▶ What is required:
Rewrite the data below, changing every "dropdown" to "drop-down" and leaving everything else as it is.

▶ Stored data:
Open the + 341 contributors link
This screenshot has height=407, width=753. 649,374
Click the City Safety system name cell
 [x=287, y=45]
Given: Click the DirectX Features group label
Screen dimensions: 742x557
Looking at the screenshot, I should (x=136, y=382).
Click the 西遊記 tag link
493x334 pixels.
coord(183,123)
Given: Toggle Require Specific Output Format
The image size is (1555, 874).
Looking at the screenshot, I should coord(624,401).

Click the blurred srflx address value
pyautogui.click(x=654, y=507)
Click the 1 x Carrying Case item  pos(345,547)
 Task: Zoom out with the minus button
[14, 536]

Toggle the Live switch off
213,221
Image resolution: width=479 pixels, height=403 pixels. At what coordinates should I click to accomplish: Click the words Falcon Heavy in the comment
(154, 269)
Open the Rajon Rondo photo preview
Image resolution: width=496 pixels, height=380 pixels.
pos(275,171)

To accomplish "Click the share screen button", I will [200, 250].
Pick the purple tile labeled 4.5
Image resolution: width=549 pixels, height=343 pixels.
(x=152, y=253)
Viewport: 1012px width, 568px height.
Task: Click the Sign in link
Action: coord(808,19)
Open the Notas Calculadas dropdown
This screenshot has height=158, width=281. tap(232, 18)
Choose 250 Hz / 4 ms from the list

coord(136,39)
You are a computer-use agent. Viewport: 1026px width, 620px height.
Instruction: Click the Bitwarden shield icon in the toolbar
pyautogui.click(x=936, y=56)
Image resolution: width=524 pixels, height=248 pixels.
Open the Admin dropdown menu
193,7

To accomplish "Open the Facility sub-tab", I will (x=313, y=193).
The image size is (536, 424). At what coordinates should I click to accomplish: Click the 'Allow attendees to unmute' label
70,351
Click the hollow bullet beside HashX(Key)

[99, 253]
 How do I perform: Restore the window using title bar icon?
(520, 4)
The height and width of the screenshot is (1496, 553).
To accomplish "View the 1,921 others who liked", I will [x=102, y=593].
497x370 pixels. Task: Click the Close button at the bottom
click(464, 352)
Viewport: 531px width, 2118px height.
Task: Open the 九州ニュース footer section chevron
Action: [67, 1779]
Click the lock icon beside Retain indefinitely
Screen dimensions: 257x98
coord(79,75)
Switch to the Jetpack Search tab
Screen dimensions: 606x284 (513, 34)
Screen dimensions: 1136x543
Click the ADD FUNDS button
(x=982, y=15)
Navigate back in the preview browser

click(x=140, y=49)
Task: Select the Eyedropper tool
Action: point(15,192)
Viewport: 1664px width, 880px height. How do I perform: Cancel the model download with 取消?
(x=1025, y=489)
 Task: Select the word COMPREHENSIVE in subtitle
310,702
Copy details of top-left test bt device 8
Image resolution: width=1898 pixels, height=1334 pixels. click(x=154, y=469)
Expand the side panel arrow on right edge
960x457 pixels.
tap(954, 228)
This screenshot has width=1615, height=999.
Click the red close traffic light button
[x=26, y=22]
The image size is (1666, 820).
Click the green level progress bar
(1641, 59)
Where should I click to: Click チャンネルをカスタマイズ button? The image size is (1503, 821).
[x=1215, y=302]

▶ Correct response:
Open the + 341 contributors link
This screenshot has height=407, width=753. 649,374
Click the City Safety system name cell
 [x=287, y=45]
Given: Click the DirectX Features group label
Screen dimensions: 742x557
Looking at the screenshot, I should (x=136, y=382).
Click the 西遊記 tag link
493x334 pixels.
coord(183,123)
Given: Toggle Require Specific Output Format
The image size is (1555, 874).
Looking at the screenshot, I should coord(624,401).

Click the blurred srflx address value
pyautogui.click(x=654, y=507)
Click the 1 x Carrying Case item  pos(345,547)
 Task: Zoom out with the minus button
[14, 536]

Toggle the Live switch off
213,221
Image resolution: width=479 pixels, height=403 pixels. At what coordinates should I click to accomplish: Click the words Falcon Heavy in the comment
(154, 269)
Open the Rajon Rondo photo preview
Image resolution: width=496 pixels, height=380 pixels.
pos(275,171)

To accomplish "Click the share screen button", I will [200, 250].
Pick the purple tile labeled 4.5
Image resolution: width=549 pixels, height=343 pixels.
(x=152, y=253)
Viewport: 1012px width, 568px height.
Task: Click the Sign in link
Action: coord(808,19)
Open the Notas Calculadas drop-down
This screenshot has height=158, width=281. tap(232, 18)
Choose 250 Hz / 4 ms from the list

coord(136,39)
You are a computer-use agent. Viewport: 1026px width, 620px height.
Instruction: Click the Bitwarden shield icon in the toolbar
pyautogui.click(x=936, y=56)
Image resolution: width=524 pixels, height=248 pixels.
Open the Admin drop-down menu
193,7

To accomplish "Open the Facility sub-tab", I will (x=313, y=193).
The image size is (536, 424). At what coordinates should I click to accomplish: Click the 'Allow attendees to unmute' label
70,351
Click the hollow bullet beside HashX(Key)

[99, 253]
 How do I perform: Restore the window using title bar icon?
(520, 4)
The height and width of the screenshot is (1496, 553).
To accomplish "View the 1,921 others who liked", I will [x=102, y=593].
497x370 pixels. Task: Click the Close button at the bottom
click(464, 352)
Viewport: 531px width, 2118px height.
Task: Open the 九州ニュース footer section chevron
Action: [67, 1779]
Click the lock icon beside Retain indefinitely
Screen dimensions: 257x98
coord(79,75)
Switch to the Jetpack Search tab
Screen dimensions: 606x284 (513, 34)
Screen dimensions: 1136x543
Click the ADD FUNDS button
(x=982, y=15)
Navigate back in the preview browser

click(x=140, y=49)
Task: Select the Eyedropper tool
Action: point(15,192)
Viewport: 1664px width, 880px height. How do I perform: Cancel the model download with 取消?
(x=1025, y=489)
 Task: Select the word COMPREHENSIVE in subtitle
310,702
Copy details of top-left test bt device 8
Image resolution: width=1898 pixels, height=1334 pixels. click(x=154, y=469)
Expand the side panel arrow on right edge
960x457 pixels.
tap(954, 228)
This screenshot has width=1615, height=999.
Click the red close traffic light button
[x=26, y=22]
The image size is (1666, 820).
Click the green level progress bar
(1641, 59)
Where should I click to: Click チャンネルをカスタマイズ button? The image size is (1503, 821).
[x=1215, y=302]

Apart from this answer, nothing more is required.